Cuando era estudiante de la Universidad de Mississippi me tocó ser anfitriona en una presentación informal que hacía William Faulkner, escritor que ganó un premio Nobel. El día en que se llevaría a cabo el acto, mi gran entusiasmo se convirtió en nerviosismo. ¿Cómo podría este hombre genial tener algo en común con un grupo de estudiantes universitarios? Según resultó, mis temores eran infundados. Aunque había un inconfundible efluvio de grandeza en torno a Faulkner, también le caracterizaba una sencillez hogareña y terrenal.
Faulkner nos había concedido ya más de dos horas de su tiempo cuando observé que miraba su reloj en repetidas ocasiones. Me apresuré a llegar a su lado para informarle que gustosamente lo excusaríamos si le era preciso marcharse.
“Bueno”, respondió, “prometí a Jill, mi hija, que iría ayudarle a descascarar maíz para las gallinas y no quiero quedarle mal”.
—¿Cómo le va a tu hija en la clase de contabilidad en el colegio? —preguntaba una vecina a otra.

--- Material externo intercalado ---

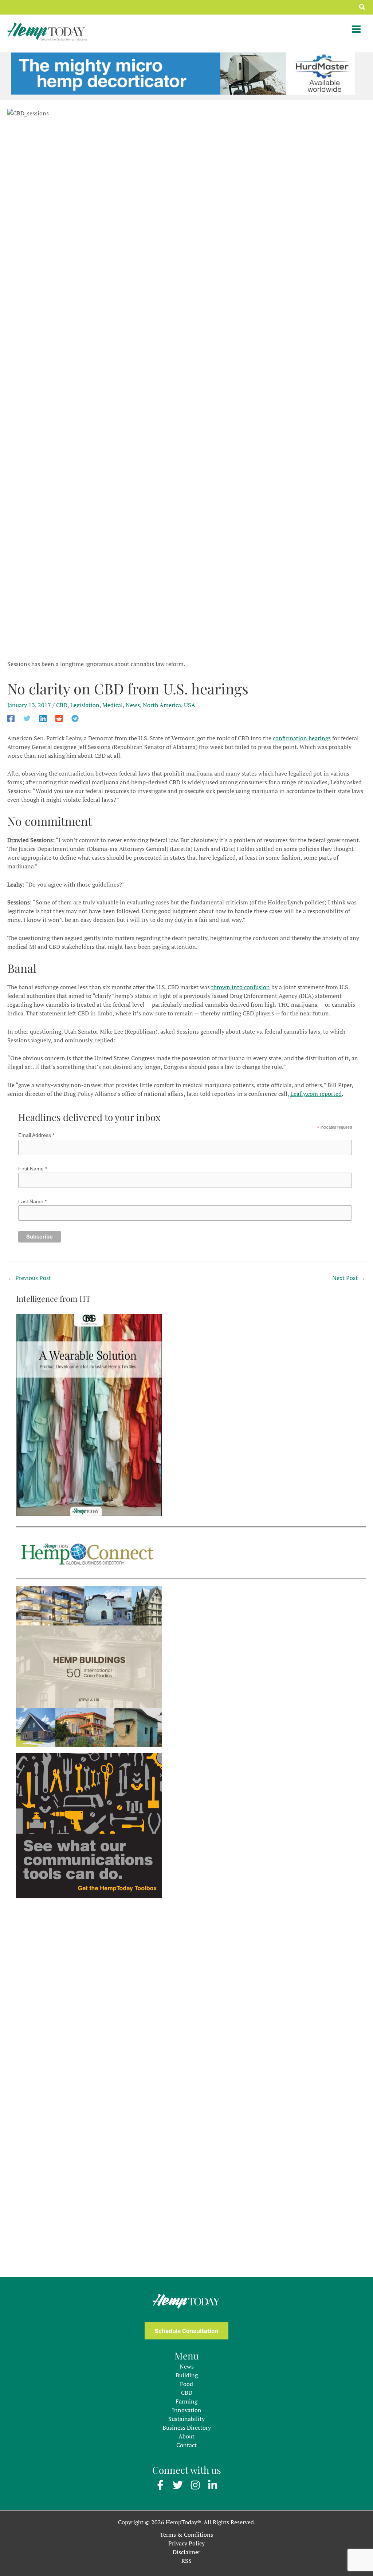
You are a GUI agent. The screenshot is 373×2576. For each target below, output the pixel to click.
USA (189, 705)
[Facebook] (11, 718)
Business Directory (186, 2428)
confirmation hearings (302, 738)
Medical (112, 705)
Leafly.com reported (316, 1094)
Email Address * (36, 1135)
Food (186, 2384)
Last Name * (32, 1201)
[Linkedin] (43, 718)
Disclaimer (186, 2552)
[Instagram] (195, 2485)
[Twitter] (27, 718)
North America (162, 705)
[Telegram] (75, 718)
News (133, 705)
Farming (186, 2401)
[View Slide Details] (183, 73)
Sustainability (186, 2419)
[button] (362, 7)
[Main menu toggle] (356, 29)
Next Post (348, 1278)
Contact (186, 2445)
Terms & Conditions (186, 2535)
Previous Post (29, 1278)
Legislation (84, 705)
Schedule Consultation (186, 2330)
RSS (186, 2561)
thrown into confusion (240, 987)
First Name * (32, 1169)
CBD (61, 705)
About (186, 2436)
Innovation (186, 2410)
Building (187, 2375)
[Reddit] (59, 718)
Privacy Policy (186, 2543)
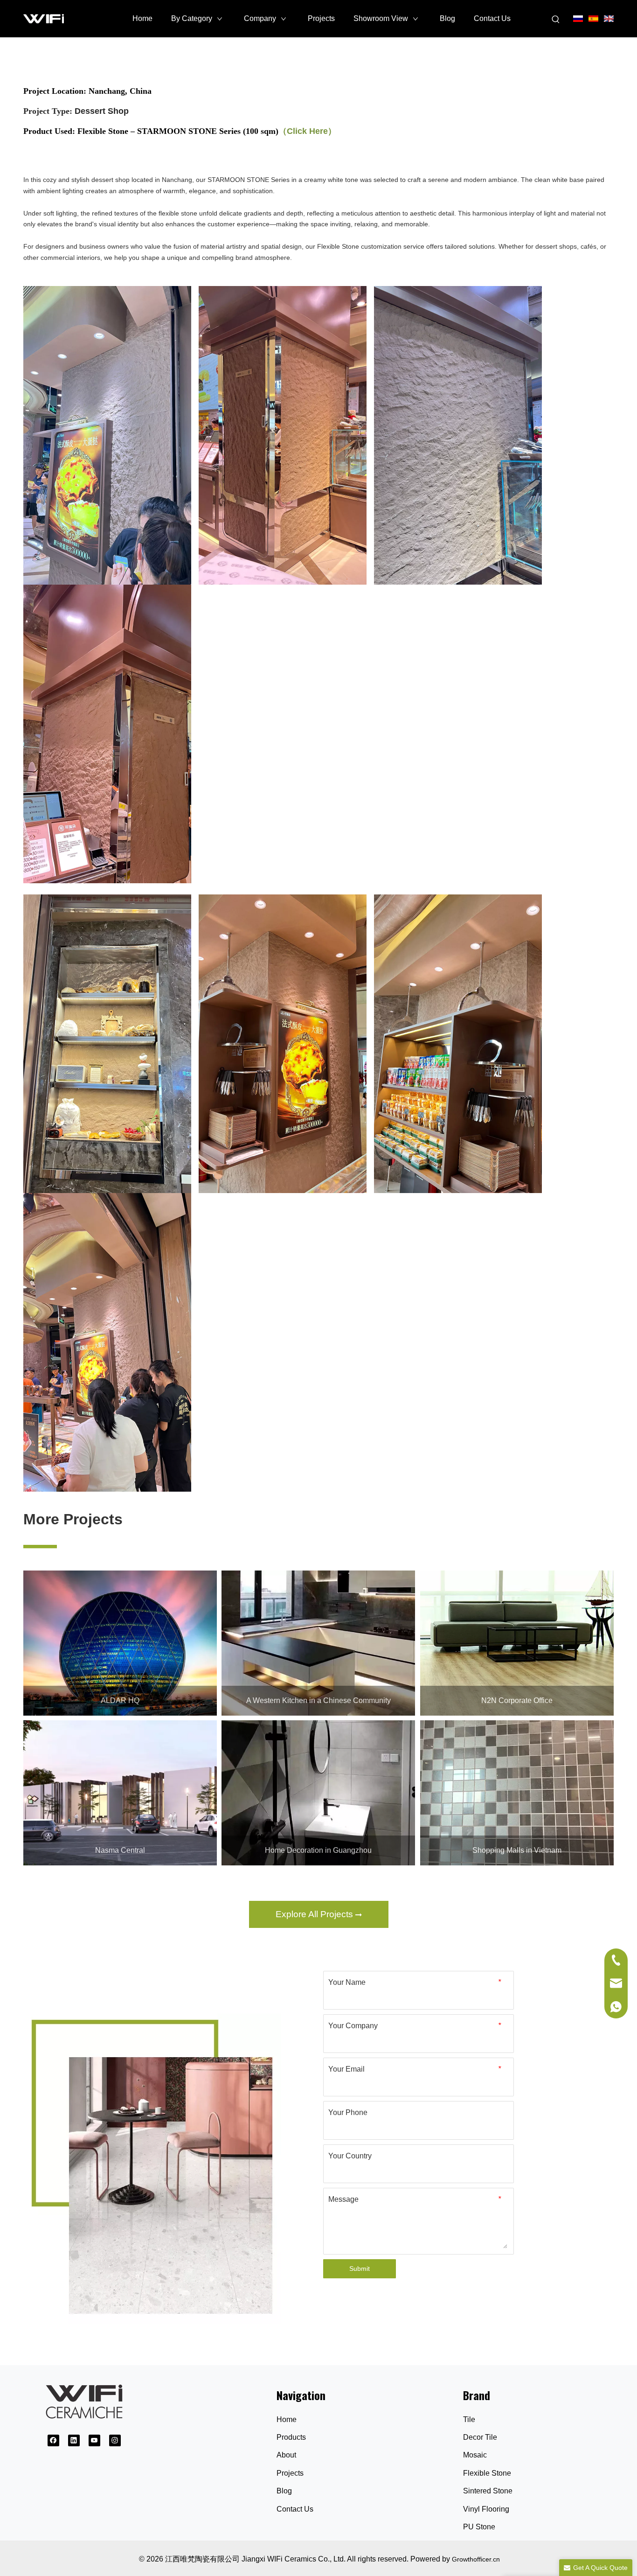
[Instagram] (115, 2440)
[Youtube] (94, 2440)
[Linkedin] (74, 2440)
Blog (284, 2491)
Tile (469, 2419)
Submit (359, 2268)
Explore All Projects (315, 1914)
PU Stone (479, 2527)
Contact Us (295, 2509)
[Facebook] (53, 2440)
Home (287, 2419)
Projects (290, 2473)
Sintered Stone (487, 2491)
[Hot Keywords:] (556, 20)
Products (291, 2437)
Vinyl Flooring (486, 2509)
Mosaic (475, 2455)
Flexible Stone (487, 2473)
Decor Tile (480, 2437)
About (286, 2455)
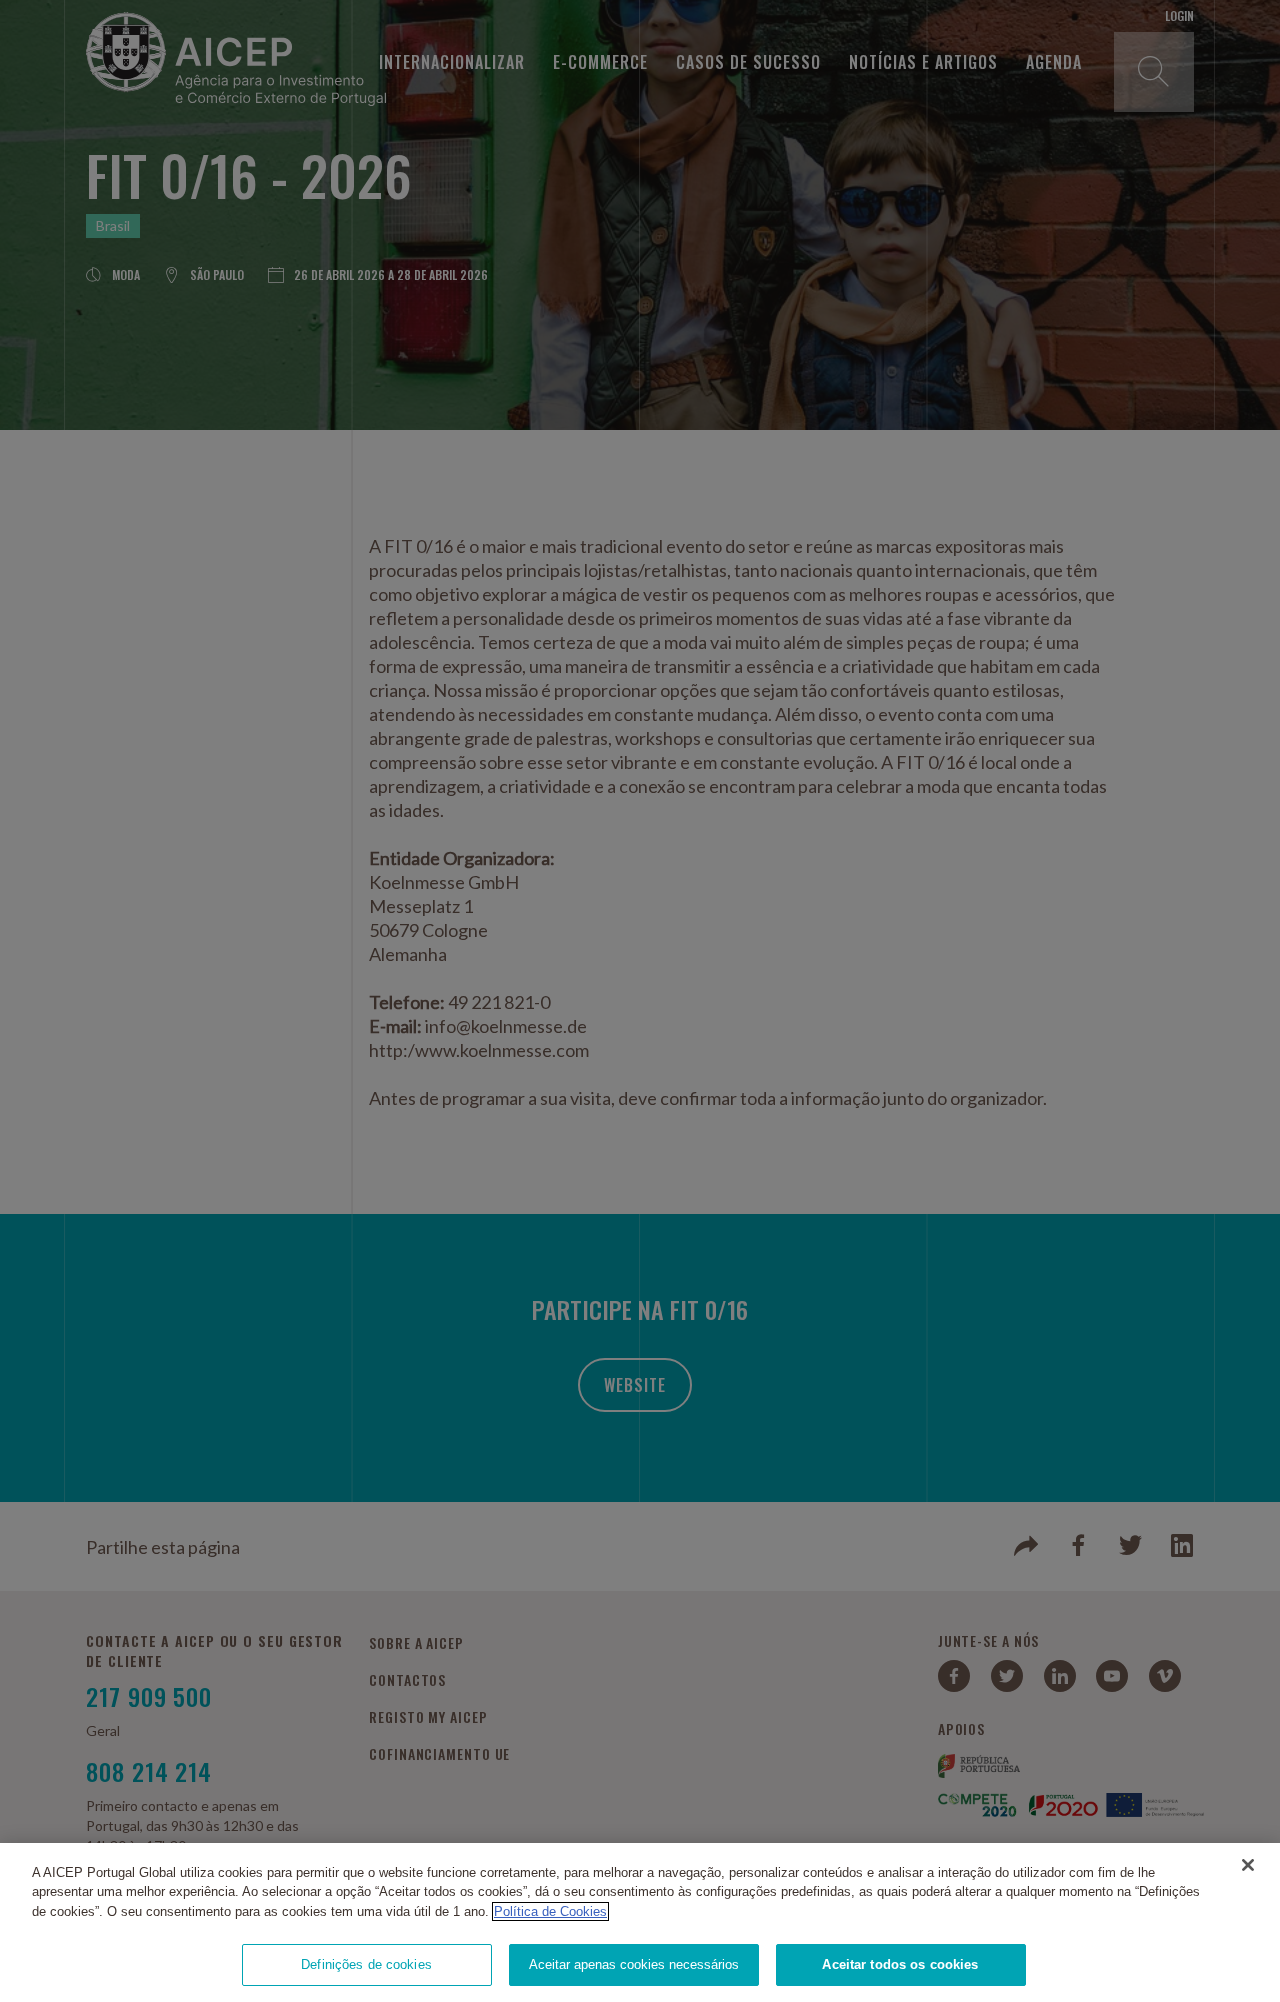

—Muy bien. Ahora, en lugar de pedirnos dinero para sus gastos, nos manda una factura.
Pude haber sido...
...músico, pero fui hombre de una sola pieza.
...futbolista, pero lo único que tuve de atleta fue el pie.
...animador de televisión, pero me faltó ánimo.
El periodista Heywood Broun tenía pocos amigos íntimos. Ni siquiera sus compañeros de póquer, con quienes se reunía a menudo, lo conocían bien. En cierta ocasión, durante una partida, uno de ellos le espetó:
—Desde hace mucho tiempo te he tratado, pero tengo la impresión de que si yo cayera muerto sobre esta misma mesa, mi defunción no te arrancaría una sola palabra.
—Te equivocas —disintió Broun—. De hecho diría dos cosas. La primera sería: “Saquen de aquí este cadáver”.
—¿Y la otra?
—“Repartan las cartas”.
Nota: En próximos artículos pondré la bibliografía básica porque en los primeros con anécdotas olvidé colocar ese detalle.